Provided data:
....................

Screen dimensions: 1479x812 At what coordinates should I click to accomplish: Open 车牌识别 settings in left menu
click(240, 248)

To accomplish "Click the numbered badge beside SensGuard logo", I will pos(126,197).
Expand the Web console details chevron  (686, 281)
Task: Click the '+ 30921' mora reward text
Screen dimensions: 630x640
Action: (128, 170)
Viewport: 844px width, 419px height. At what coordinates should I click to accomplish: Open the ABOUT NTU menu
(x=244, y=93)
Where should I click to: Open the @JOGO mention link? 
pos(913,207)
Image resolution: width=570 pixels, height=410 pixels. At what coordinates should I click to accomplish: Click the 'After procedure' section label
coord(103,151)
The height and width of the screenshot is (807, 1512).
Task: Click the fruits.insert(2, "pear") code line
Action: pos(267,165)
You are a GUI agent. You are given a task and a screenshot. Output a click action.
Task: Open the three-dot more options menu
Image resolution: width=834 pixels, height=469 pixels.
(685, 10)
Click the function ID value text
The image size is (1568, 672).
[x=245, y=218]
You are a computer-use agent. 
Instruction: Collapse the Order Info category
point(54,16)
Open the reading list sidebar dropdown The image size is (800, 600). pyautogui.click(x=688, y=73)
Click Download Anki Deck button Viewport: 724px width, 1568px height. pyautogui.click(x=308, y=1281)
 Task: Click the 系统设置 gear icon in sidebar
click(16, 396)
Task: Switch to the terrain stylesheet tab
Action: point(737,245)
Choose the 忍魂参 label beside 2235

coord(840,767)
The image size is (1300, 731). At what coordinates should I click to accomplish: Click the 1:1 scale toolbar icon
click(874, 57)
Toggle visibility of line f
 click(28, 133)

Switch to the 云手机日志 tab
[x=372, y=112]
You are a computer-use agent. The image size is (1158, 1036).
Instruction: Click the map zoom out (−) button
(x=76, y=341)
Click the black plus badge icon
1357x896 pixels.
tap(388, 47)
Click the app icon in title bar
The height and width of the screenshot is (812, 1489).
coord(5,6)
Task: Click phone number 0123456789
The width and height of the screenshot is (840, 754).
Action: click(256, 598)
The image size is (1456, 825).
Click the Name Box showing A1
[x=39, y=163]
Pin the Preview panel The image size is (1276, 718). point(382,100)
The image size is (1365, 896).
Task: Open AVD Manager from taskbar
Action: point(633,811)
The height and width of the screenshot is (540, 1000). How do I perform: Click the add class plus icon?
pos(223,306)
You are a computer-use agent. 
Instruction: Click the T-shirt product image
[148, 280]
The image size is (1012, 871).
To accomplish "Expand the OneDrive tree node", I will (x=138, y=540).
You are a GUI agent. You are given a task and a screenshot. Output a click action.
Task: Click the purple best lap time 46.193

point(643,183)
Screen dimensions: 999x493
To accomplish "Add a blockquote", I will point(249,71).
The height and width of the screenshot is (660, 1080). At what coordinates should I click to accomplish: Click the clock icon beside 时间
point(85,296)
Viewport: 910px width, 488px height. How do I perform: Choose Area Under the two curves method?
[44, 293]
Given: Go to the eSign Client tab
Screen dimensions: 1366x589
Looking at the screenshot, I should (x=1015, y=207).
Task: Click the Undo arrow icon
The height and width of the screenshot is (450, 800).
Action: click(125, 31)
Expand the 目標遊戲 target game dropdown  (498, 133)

....................

Task statement: Please retype the stretch of records from the line containing "Given: Go to the eSign Client tab" through the end of the records.

Written response:
Given: Go to the eSign Client tab
Screen dimensions: 1366x589
Looking at the screenshot, I should (x=1015, y=207).
Task: Click the Undo arrow icon
The height and width of the screenshot is (450, 800).
Action: click(125, 31)
Expand the 目標遊戲 target game dropdown  (498, 133)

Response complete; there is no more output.